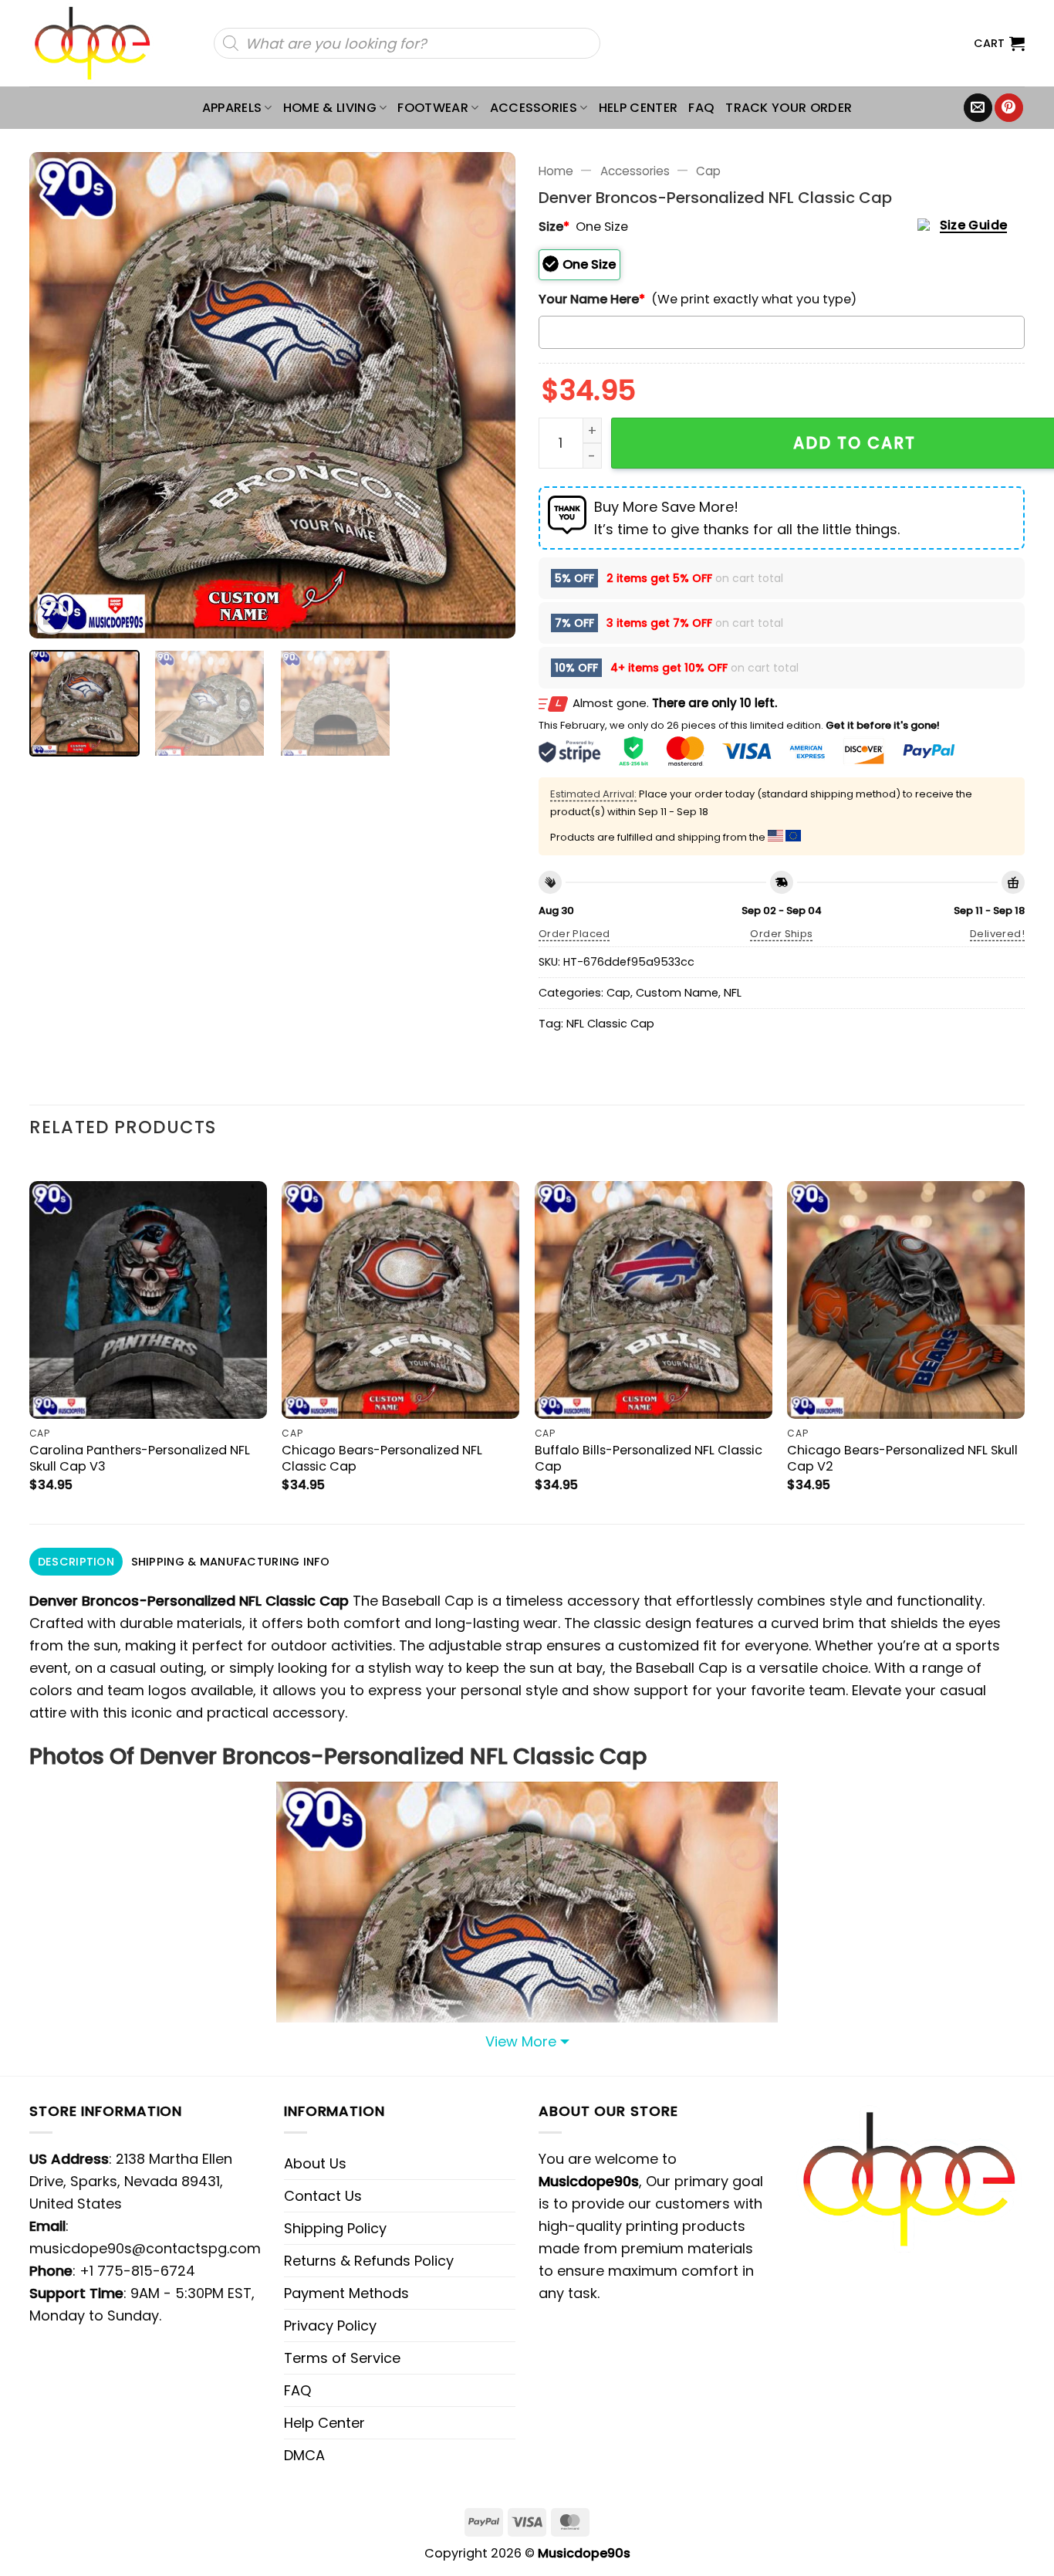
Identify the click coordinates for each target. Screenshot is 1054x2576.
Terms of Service (342, 2358)
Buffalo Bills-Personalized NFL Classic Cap (648, 1458)
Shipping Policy (335, 2228)
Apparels (232, 108)
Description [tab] (76, 1561)
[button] (999, 43)
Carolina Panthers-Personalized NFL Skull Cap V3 (139, 1458)
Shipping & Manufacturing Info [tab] (230, 1561)
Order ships (781, 933)
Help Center (638, 108)
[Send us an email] (978, 108)
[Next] (486, 395)
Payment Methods (346, 2293)
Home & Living (330, 108)
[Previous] (59, 395)
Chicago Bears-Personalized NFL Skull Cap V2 (902, 1458)
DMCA (304, 2455)
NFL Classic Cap (610, 1023)
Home (556, 171)
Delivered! (997, 933)
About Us (315, 2163)
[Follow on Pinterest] (1009, 108)
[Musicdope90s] (99, 43)
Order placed (574, 933)
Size (554, 226)
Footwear (432, 108)
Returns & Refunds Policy (369, 2260)
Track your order (788, 108)
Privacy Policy (330, 2325)
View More (520, 2041)
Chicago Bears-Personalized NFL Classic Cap (382, 1458)
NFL (733, 992)
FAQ (701, 108)
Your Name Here (592, 299)
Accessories (534, 108)
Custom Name (677, 992)
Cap (708, 171)
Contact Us (323, 2195)
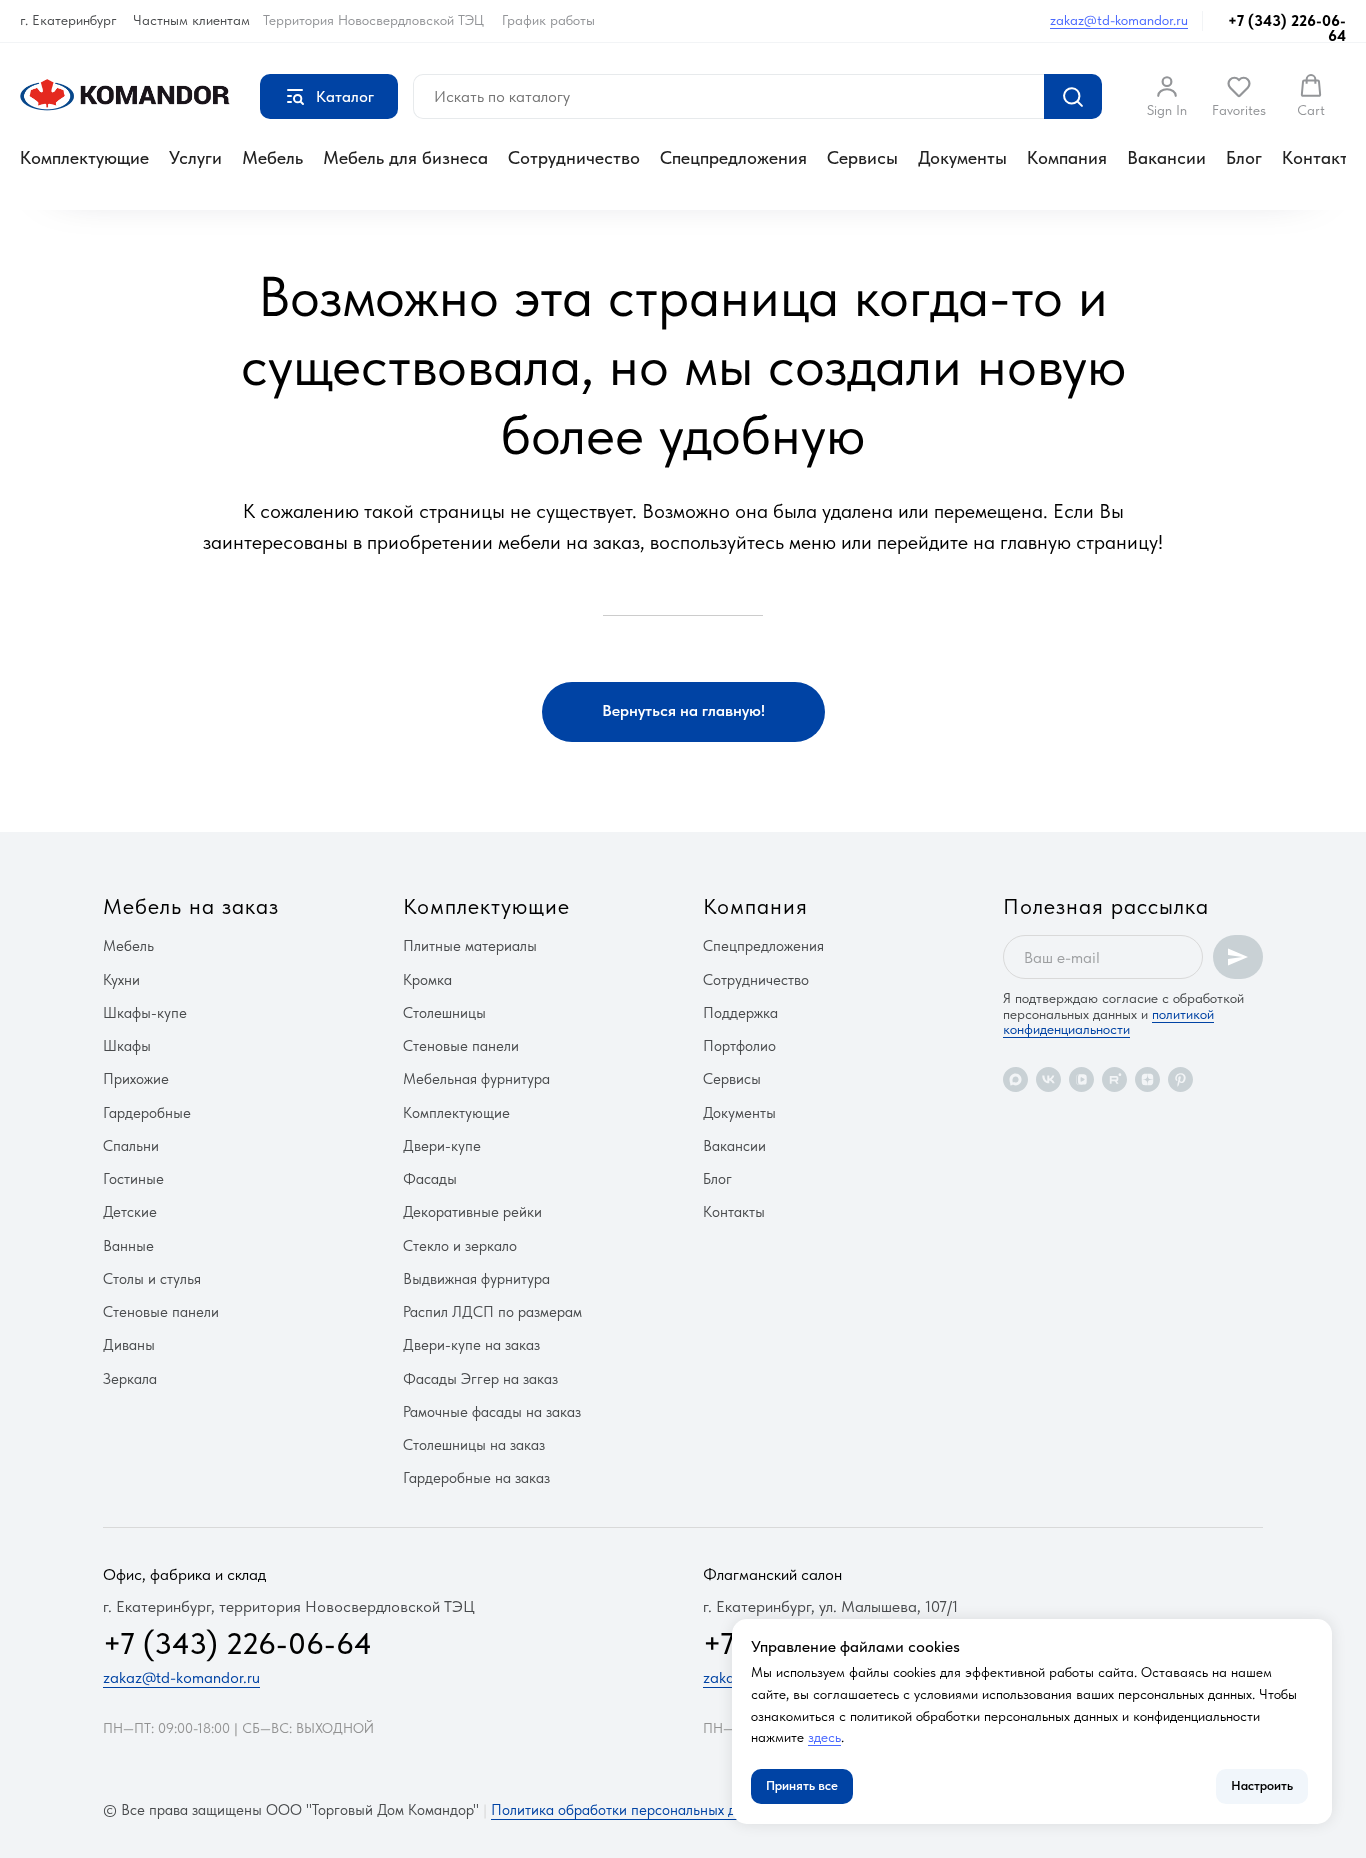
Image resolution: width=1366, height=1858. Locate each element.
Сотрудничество (574, 157)
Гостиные (133, 1179)
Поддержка (740, 1013)
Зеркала (130, 1379)
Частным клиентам (191, 20)
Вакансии (1166, 157)
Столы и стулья (152, 1279)
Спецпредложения (733, 157)
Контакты (1321, 157)
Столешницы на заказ (474, 1445)
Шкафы (127, 1046)
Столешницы (444, 1013)
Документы (962, 157)
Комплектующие (84, 157)
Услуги (195, 157)
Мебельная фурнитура (476, 1079)
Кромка (427, 980)
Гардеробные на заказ (476, 1478)
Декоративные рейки (472, 1212)
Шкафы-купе (145, 1013)
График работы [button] (548, 20)
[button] (1167, 96)
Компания (1067, 157)
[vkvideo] (1081, 1079)
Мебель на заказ (191, 906)
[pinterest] (1180, 1079)
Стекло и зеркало (460, 1246)
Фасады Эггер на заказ (480, 1379)
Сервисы (862, 157)
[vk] (1048, 1079)
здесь (824, 1737)
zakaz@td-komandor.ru (1119, 20)
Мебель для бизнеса (405, 157)
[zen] (1147, 1079)
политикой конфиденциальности (1108, 1021)
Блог (1244, 157)
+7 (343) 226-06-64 (1287, 28)
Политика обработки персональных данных (633, 1810)
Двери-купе (442, 1146)
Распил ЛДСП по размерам (492, 1312)
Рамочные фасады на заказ (492, 1412)
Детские (130, 1212)
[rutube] (1114, 1079)
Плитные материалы (470, 946)
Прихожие (136, 1079)
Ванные (128, 1246)
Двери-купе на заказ (471, 1345)
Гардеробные (147, 1113)
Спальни (131, 1146)
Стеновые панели (161, 1312)
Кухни (121, 980)
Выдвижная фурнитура (476, 1279)
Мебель (272, 157)
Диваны (129, 1345)
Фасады (430, 1179)
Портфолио (739, 1046)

########

YOUR OBJECTIVE: Write out, from the lines above, only those from the line with "Поддержка (740, 1013)" to the line with "График работы [button] (548, 20)", exactly as given, including the first and the last.

YOUR SOLUTION:
Поддержка (740, 1013)
Зеркала (130, 1379)
Частным клиентам (191, 20)
Вакансии (1166, 157)
Столы и стулья (152, 1279)
Спецпредложения (733, 157)
Контакты (1321, 157)
Столешницы на заказ (474, 1445)
Шкафы (127, 1046)
Столешницы (444, 1013)
Документы (962, 157)
Комплектующие (84, 157)
Услуги (195, 157)
Мебельная фурнитура (476, 1079)
Кромка (427, 980)
Гардеробные на заказ (476, 1478)
Декоративные рейки (472, 1212)
Шкафы-купе (145, 1013)
График работы [button] (548, 20)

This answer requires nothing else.